The event took place at the Bell Multicultural High School in Washington D.C and in conjunction by the Gates Foundation, the U.S. Department of Education, and advocacy groups. (Even NASA is credited on the Univisión website as having had a hand in it. )

Obama spoke in his usual, calculated manner, pointing out things he has said before, unveiling no  surprises, but as a whole  the forum  served as a good landscape view of the Obama administration’s positions on issues that affect the Hispanic community, and the national educational trajectory in general.

Here are some of the highlights, in case you don’t want to sit through the whole 45 minute video:

Jorge Ramos confronted Obama with the statistic that his administration has deported more people than any other, to which he responded that his administration has made the deportation of “criminals” rather than normal hardworking people a priority. The latter group, he argued, has seen a decrease in deportation.

In one of the most poignant moments a student asked via video, why she received a deportation order, challenging his assertion that they were only trying to deport criminals. The POTUS responded with administration talking points on the importance of securing borders and getting comprehensive immigration reform passed.

Then he fielded a tough question on the amount of money the U.S. spends on war compared to what it spends on education. He tiptoed around it, and said that the defense budget was built over many decades. He claimed that in his new budget, even with all the wars he is still committed to fighting, he was able to increase the overall education budget by ten percent. Balance, balance, he argued.
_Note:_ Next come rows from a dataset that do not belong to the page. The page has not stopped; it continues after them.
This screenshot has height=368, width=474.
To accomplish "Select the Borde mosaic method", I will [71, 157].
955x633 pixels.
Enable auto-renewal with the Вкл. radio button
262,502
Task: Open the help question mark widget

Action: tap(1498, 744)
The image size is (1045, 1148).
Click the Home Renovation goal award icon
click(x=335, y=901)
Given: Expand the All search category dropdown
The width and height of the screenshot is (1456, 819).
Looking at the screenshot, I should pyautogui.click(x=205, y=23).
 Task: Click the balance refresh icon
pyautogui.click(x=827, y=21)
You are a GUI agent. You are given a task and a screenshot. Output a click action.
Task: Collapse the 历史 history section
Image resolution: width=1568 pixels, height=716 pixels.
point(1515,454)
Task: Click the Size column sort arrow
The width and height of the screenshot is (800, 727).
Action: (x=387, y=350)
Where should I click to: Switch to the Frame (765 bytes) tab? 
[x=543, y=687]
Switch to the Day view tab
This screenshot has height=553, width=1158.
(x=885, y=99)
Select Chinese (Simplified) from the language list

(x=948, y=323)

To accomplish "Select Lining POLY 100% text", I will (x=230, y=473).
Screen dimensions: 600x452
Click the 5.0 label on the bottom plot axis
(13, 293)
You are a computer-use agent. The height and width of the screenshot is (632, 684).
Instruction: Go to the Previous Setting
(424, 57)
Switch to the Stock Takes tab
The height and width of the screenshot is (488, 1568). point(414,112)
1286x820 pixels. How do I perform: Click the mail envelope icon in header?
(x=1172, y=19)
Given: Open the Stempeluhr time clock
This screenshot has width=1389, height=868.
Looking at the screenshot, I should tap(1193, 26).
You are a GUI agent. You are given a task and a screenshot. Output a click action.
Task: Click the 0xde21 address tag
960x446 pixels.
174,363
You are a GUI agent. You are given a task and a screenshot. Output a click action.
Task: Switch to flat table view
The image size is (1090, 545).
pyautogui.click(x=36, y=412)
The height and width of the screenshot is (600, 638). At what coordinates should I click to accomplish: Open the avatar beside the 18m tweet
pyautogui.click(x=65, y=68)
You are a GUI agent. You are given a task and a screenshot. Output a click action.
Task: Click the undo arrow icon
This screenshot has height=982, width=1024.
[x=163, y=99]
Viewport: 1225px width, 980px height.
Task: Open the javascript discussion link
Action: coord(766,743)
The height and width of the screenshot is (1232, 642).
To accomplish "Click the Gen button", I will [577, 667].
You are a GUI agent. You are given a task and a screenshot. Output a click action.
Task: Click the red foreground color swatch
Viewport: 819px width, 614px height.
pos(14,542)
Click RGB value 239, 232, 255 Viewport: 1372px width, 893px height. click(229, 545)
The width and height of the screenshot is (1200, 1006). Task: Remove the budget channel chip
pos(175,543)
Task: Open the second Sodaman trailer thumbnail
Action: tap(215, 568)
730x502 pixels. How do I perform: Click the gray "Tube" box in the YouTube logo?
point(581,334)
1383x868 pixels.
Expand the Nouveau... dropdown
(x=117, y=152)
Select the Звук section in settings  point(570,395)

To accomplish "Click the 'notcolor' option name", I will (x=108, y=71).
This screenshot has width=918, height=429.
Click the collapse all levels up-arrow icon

He then gave the usual billboard advice to parents on the importance of reading to your child and staying involved in school, and going to college. He also did more than his fair share of tooting his administration’s horn on his accomplishments on making college more affordable and such. He was clearly in campaign mode at times, and managed to crack a few jokes where he could.

But the atmosphere was punctured by a woman who spoke about her son who died as a result of bullying, who asked why did he not answer her letters and what we was planning on doing about it at a national scale. He said he was sorry to hear about it, and went on to tout what he was already doing about it.

Obama also went down the list of tech devices he owns–ipad, computer, blackberry–which led to the final question, delivered by another student, Diana Castillo, about access to technology.

Obama raced through the answer, but said “if” schools know how to use technology well, every student should have access to the computer. “Technology is not a magic bullet,” he said and added that

Another student challenged him on the amount of standardized tests, which he found excessive. Obama replied by saying that those tests are being used to punish students an schools too much, and that we needed a “less pressure-packed atmosphere” and that we should perhaps consider giving tests every few years. Obama and his Secretary of Education, Arne Duncan, have hinted such things in the past, but it was refreshing to hear him say that he doesn’t want students evaluated solely on standardized tests, and that education should not be focused on “teaching to the test”.

To what extent they are going to move on this given the sad state of the Congress is still to be seen, although signs are not hopeful–but not altogether hopeless either.